_DOCUMENT EXTRACT:_
-*-
A lifted truck with a loud exhaust is the preferred ride. The ricers have pretty much come and gone. But mostly it’s hand me downs from the parents; Camrys, Explorers, etc.
Pickups, pickups, pickups. This is central Texas y’all.
Wow! Nothing. Unless the parents give it to them most young folk I associate with don’t have a car. They’ll hook a ride with friends, bus or walk. They don’t seem to be “car culture” people like we were. I’m a bit older than most. I’m 62.
Invariably, trucks. Tacomas, Colorados, and Canyons, right up to the Super Duty Diesels and Duramax Sierras.
Where I live in central Mississippi, it appears that all automotive passion has coalesced around lifted diesel pickups, equipped with ginormous tires, smokestacks, and massive grill guards. However these rolling monstrosities admittedly account for a very small percentage of vehicles on the road. Best as I can tell, most young people are content to drive whatever they can get their hands on.
-*-
_RAW DATA:_
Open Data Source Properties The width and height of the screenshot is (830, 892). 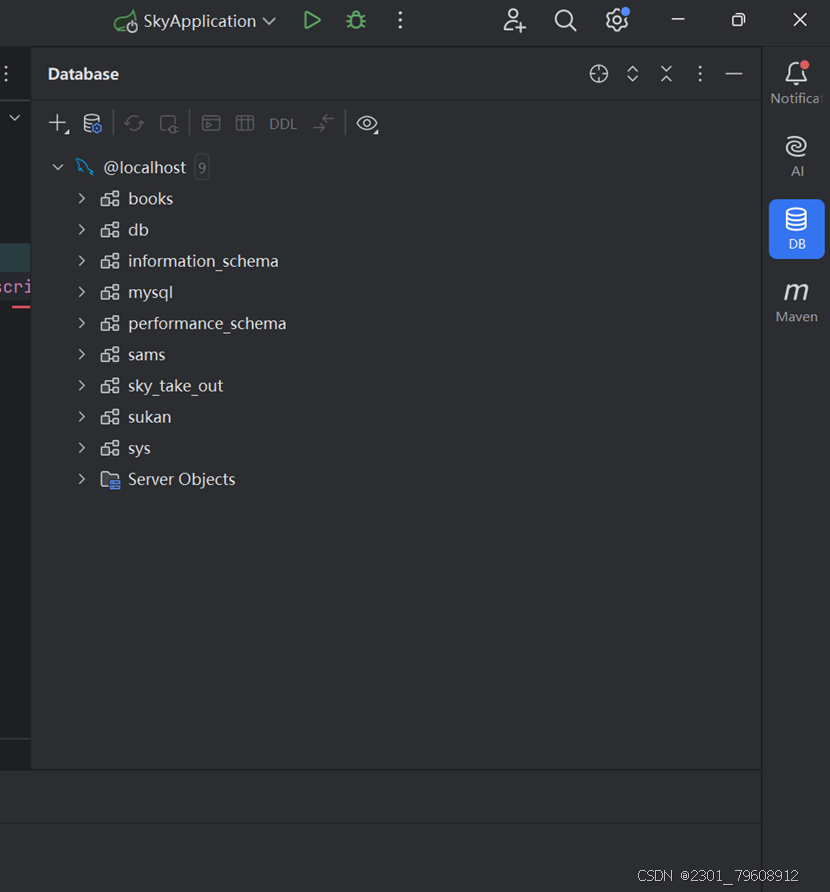click(92, 123)
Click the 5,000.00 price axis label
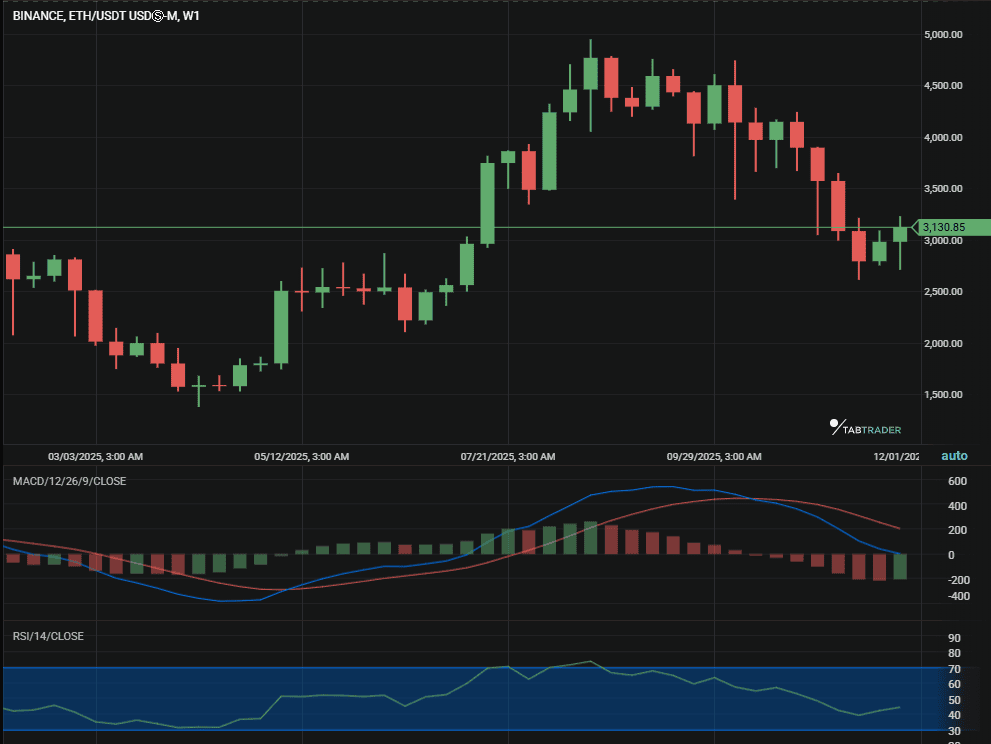Image resolution: width=991 pixels, height=744 pixels. pos(942,35)
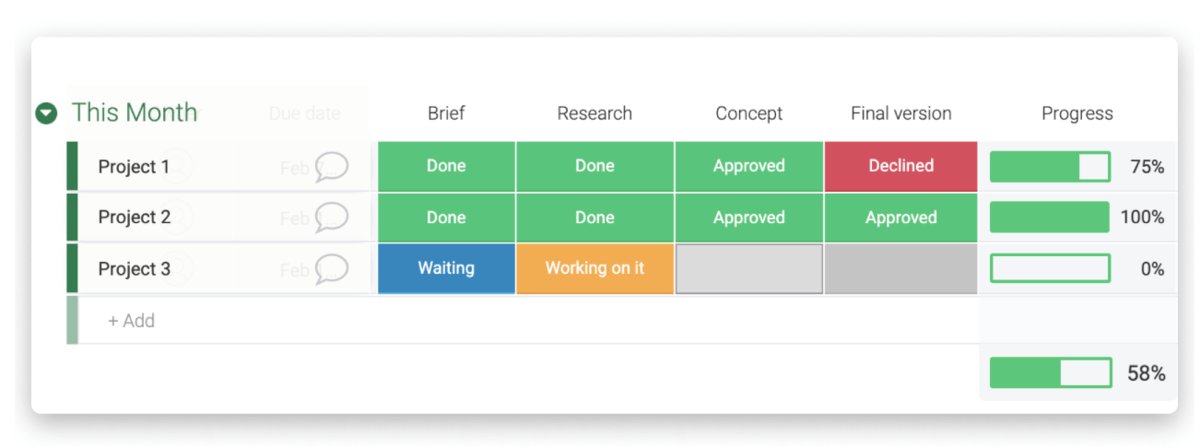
-*-
_PARTS OF THE EXERCISE:_
(1) In the comments on what young people drive, what equipment is said to be on the lifted diesel pickups in central Mississippi?
(2) Continue the comments on what young people drive, picking up after the last one shown.

_ANSWERS TO THE EXERCISES:_
(1) Ginormous tires, smokestacks, and massive grill guards.

(2)
It was a different story back when I began driving in 1997. I don’t think teenagers back then were any more into cars than they are now, but I do think the average teenager in the past was more concerned about the car they drove and the statement it made. As for the small contingent that actually had motor oil running through their veins, it was about evenly split between the old school V-8 brigade, who drove Mustangs, Camaros, or souped-up G-bodies in various states of disarray, and the sport-compact set, which were mainly Hondas and the Diamond Star coupes. That soon became the dominant form of automotive passion, at least where I lived in the northeast, but that era faded between 2005 and 2010. I don’t recall the last time I saw (or heard) a ratty Civic with a fart-pipe.
Now it’s all trucks, at least until the next undiscovered fad…
A bunch of young folks in Tualatin drive 1990s-2010s Japanese cars including myself with some SUVs, Minivans, and some trucks mixed in including Mini Trucks. Dodge and Ford full-sized trucks are the most common, there are a number of Tahoes, and surprising amount of cargo Ford Econolines too boot. Some young folk drive more random vehicles like this Mercury, older domestic vehicles like Pontiac Sunfires, and the occasional Tempo.
Funny that you mention Tualatin. I’m 24 and live in Tualatin so you’ve probably seen me around. I currently drive a pretty beat up looking 1994 Mazda Protege. I used to drive a 1993 Mazda MX-3 and a 1995 Volvo 940 wagon, but they’re both currently on long term loans to various family members. Most of my friends own multiple cars, so I won’t list them, but one of the more unique ones is a 2005 Acura TSX that has a supremely beat up body and worn interior, but new headlight assemblies. I will say that what I see in Tualatin reflects exactly what you state.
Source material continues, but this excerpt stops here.